Rules stay in running state forever

TArman · November 8, 2024, 3:27pm

I have several 5.1 rules that are meant to control status displays (switch LEDs, etc) that I find are obviously out of sync with the status of the device(s).

When I look at the rule, all of the state values are current but it looks like it never ran even though the trigger should be true.

If, I change the state of a trigger (I.e. a door lock), the rule does not run.

If I “update rule” then change the trigger state, all is well until the next time I notice that it is wrong.

I have tried to correlate with things like hub updates, restarts, internet connection issues, but nothing definitive.

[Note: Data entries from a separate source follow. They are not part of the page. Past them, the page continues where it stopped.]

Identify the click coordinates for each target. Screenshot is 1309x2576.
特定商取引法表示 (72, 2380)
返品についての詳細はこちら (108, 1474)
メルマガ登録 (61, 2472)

I would like to proactively run “update rule” on all of the rules daily until I am able to determine what’s wrong, but that’s not realistic.

Anyone else seen this “broken trigger” issue?

bertabcd1234 · November 8, 2024, 3:39pm

What evidence supports the rule having not run? (I know the outcome for sure, but it's not clear if this is why.) Enable all logging for the rule, and provide output of the logs filtered to just this rule when you think it should have run--or note if you still don't see anything with all logging enabled. Also provide a screenshot of the rule.

TArman · November 8, 2024, 3:52pm

Thanks, I will collect info and post next time I’m in that state. FYI, when it happens, it is multiple rules. The indicator ones are the obvious ones.

TArman · November 8, 2024, 4:07pm

Here’s one of the effected rules.

TArman · November 8, 2024, 4:19pm

Dang it, just found another in the “should have run” state.
Changed the trigger device several times to be sure.
BUT, didn’t have any logging turned on and when I turned it on and saved, the rule began working properly again.

bertabcd1234 · November 8, 2024, 5:49pm

What do you see in Past Logs for this rule?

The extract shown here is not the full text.